8. On the Segmentation of the Occipital Region of the Head in the Batrachia Urodela
Article first published online: 20 AUG 2009
Proceedings of the Zoological Society of London
Volume 81, Issue 1, pages 101–120, March 1911
How to Cite
F.Z.S., E. S. G. M.A. F.R.S. (1911), 8. On the Segmentation of the Occipital Region of the Head in the Batrachia Urodela. Proceedings of the Zoological Society of London, 81: 101–120. doi: 10.1111/j.1469-7998.1911.tb06994.x
- Issue published online: 29 OCT 2009
- Article first published online: 20 AUG 2009
- Receved November 29, 1910: Read December 13, 1910.
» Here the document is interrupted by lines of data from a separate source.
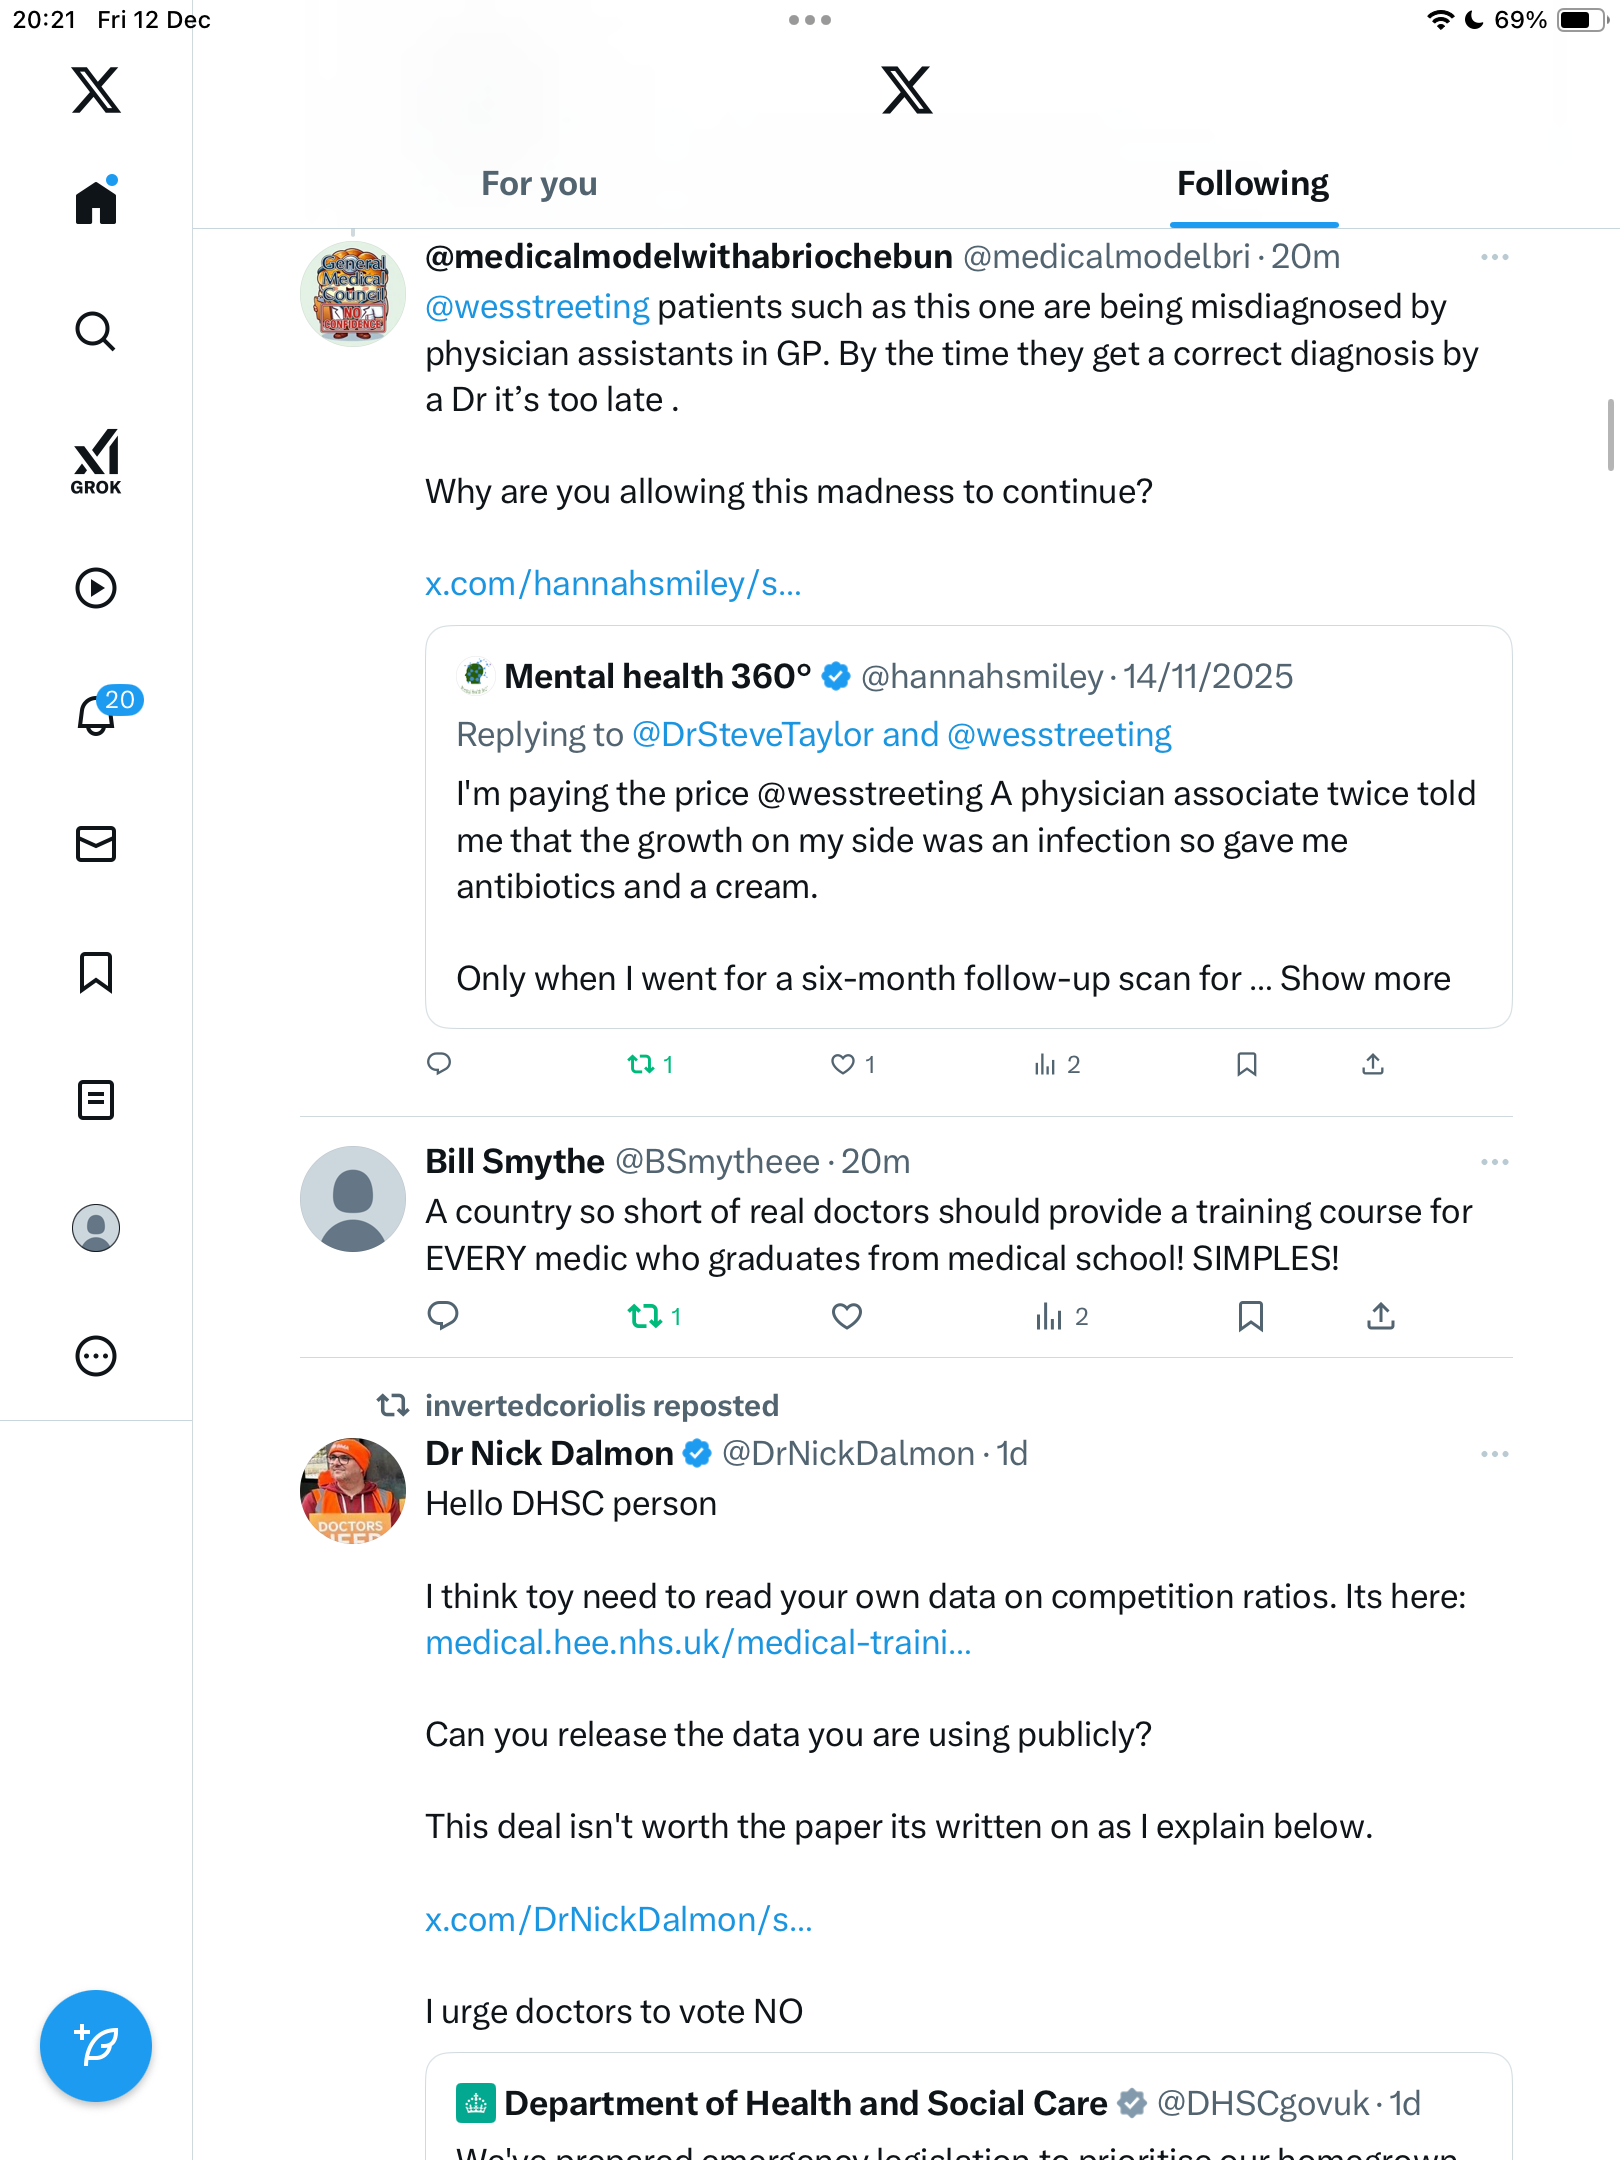Switch to the For you tab
Image resolution: width=1620 pixels, height=2160 pixels.
[x=539, y=184]
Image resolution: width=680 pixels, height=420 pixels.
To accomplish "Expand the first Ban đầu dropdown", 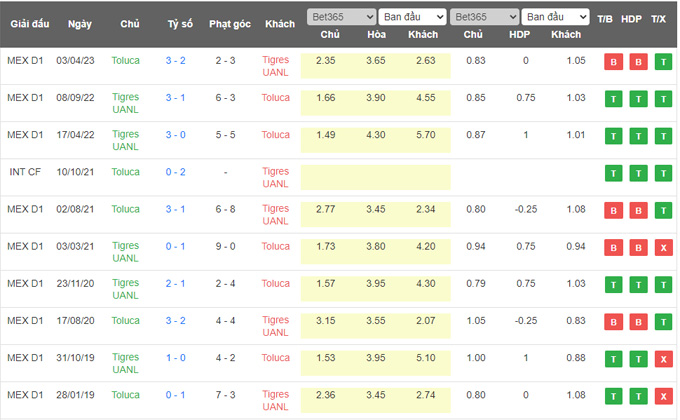I will tap(413, 17).
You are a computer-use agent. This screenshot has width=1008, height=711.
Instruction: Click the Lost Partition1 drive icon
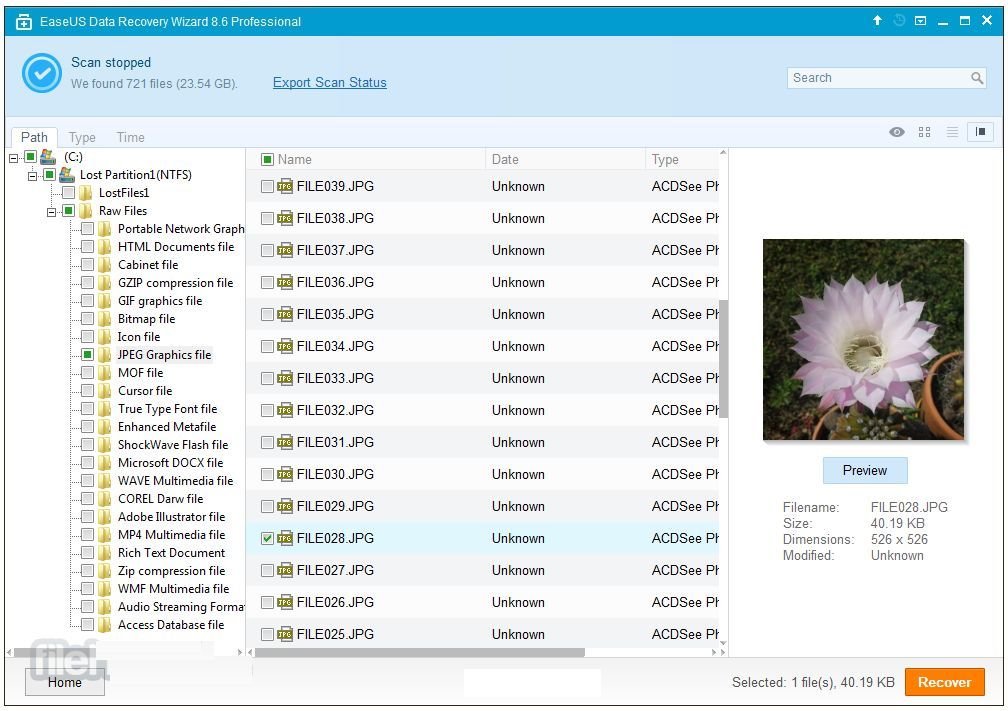click(67, 175)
The chief contents of this paper may be summarised as follows. Three occipital segments occur in the head of Amblystoma. Of the three somites developed in these, the first forms no muscle and disappears early the second forms a myotome divided into dorsal and ventral portions, of which the former alone persists, fusing with the myotome next behind. The myotome of the third segment persists dorsally, that of the first trunk-segment combines with it to form the temporal longitudinal muscle supplied in the adult by the first spinal nerve. The glosso-pharyngeal nerve belongs to the first metaotic segment and has no ventral root. To the second segment belongs the vagus root, with which seems to be combined the ganglia of the next two nerves. No ventral root was found in the second segment; but a ventral root occurs in the Iast metaotic segment in early stages of development. The first spinal issues from between the skull and first neural arch as a ventral root only; it joins the second spinal to form the hypoglossal nerve supplying muscles derived from ventral outgrowths of the second. third, and fourth myotomes. The basilar plate of the skull is formed by a backward growth of the trabeculæ: meeting a forward growth of the base of the orcipital arches. It fuses with the auditory capsules, and with the praæoccipital arches developed in the septum between the first and second myotomes. The occipital arches arise in the septum between the second and third myotomes. There is no evidence of the disappearance of segments behind the vagus, and no valid objection to the view that the hind limit of the skull may shift backwards or forwards in the course of phylogeny. At the same time there is no reason to suppose that the ancestors of the Amphibia had more than three occipital segments, when the occipital condyle became clearly defined.